Как это ни странно, но, несмотря на постоянные встречи, даже помимо кружковых суббот, и на взаимный интерес и дружеские отношения между всеми, в нашем кружке не завязалось ни одного романа. Исключение составило только мое краткое увлечение, и то ограничившееся лишь взглядами и отдаленными намеками во время совместных игр или катаний на праздниках.
Очень уж все мы были серьезно настроены и смотрели на наш кружок, как на подготовку к важному общественному делу. Но характер этого дела, кроме только его общереволюционного настроения, был для нас самих не ясен.
Наши разговоры носили народническую окраску, но такую неопределенную, что при первых серьезных возражениях она могла легко слинять. Это и случилось с большинством из нас довольно скоро, с теми, конечно, кто не отошел вообще от юношеских увлечений, и кого не затянула обывательская тина.
Пришла весна, и наши товарищи стали собираться в университет, но их престиж к этому времени значительно померк.
Их сменили новые герои.
В Москве в это время произошли студенческие волнения. Многих студентов исключили из университета и административно выслали.
Слухи о нижегородской интеллигенции доходили и до Москвы, и некоторые исключенные студенты выбрали Нижний своим временным местожительством.
Для Нижнего это было крупным событием.
До тех пор туда приезжали на каникулы только свои бывшие гимназисты. А тут явились новые, притом исключенные, с ореолом пострадавших политических борцов.
Гимназистки взволновались чрезвычайно. Мы ведь были единственными представительницами женской учащейся молодежи и чувствовали, что на безрыбье и нас могут заметить студенты. Была в Нижнем и одна курсистка с фельдшерских курсов, знакомая с некоторыми из наехавших студентов. Мы тоже ее знали, и она-то познакомила нас с ними.

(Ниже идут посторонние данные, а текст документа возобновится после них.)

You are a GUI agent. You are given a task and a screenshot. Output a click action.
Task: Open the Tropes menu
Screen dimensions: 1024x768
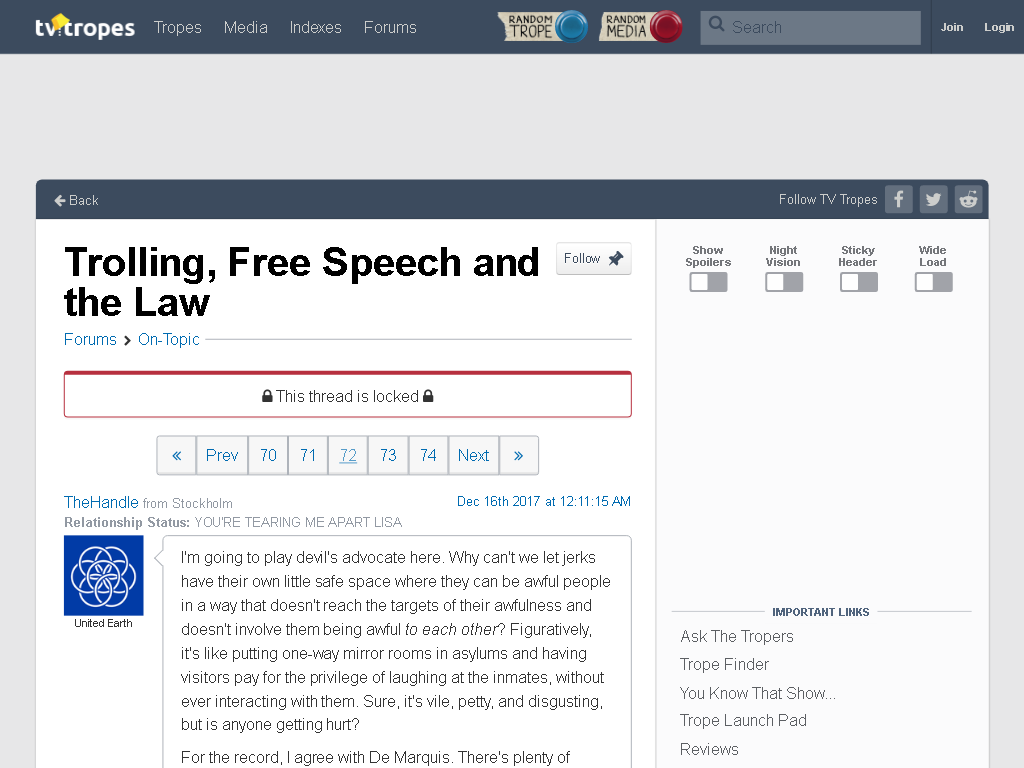178,27
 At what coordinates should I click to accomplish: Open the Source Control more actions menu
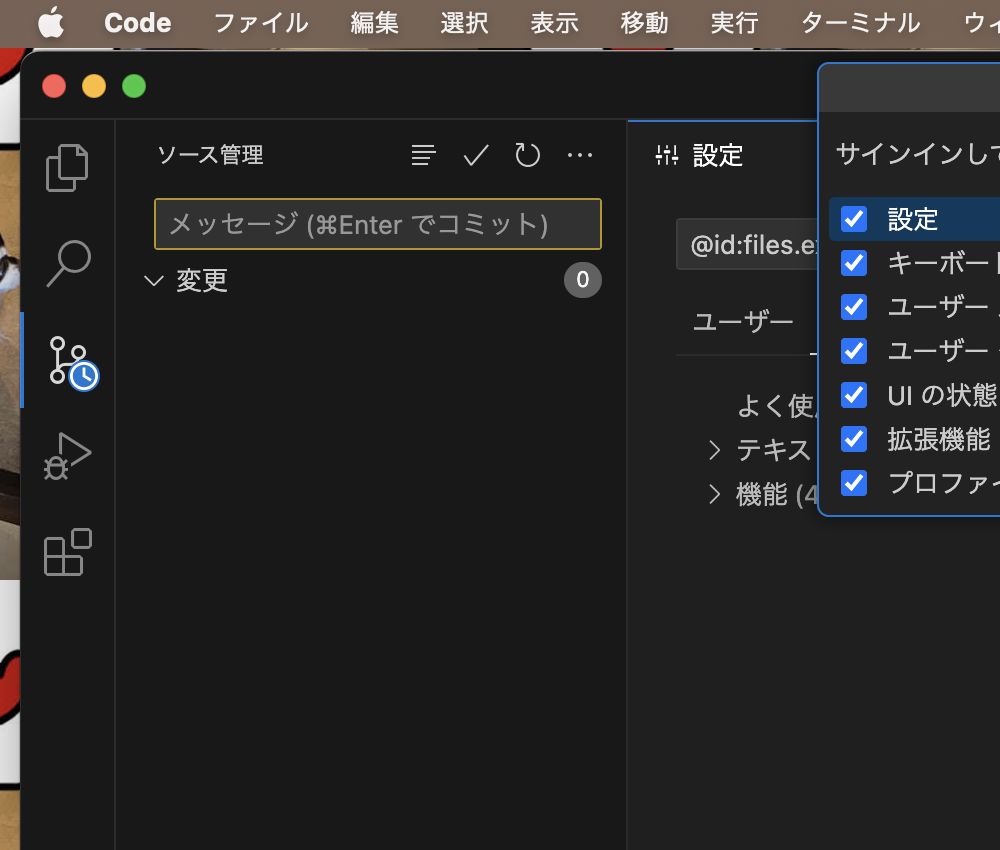[x=580, y=155]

Это было на страстной неделе. Всякие сборища в такие, отмечаемые всеми православными дни, строго запрещались традицией. Но… ждать ни мы, ни они были не в состоянии. Кроме того, мы боялись скомпрометировать себя, показавшись в глазах студентов религиозными. Лично мой религиозный кризис уже миновал, и я считала себя атеисткой.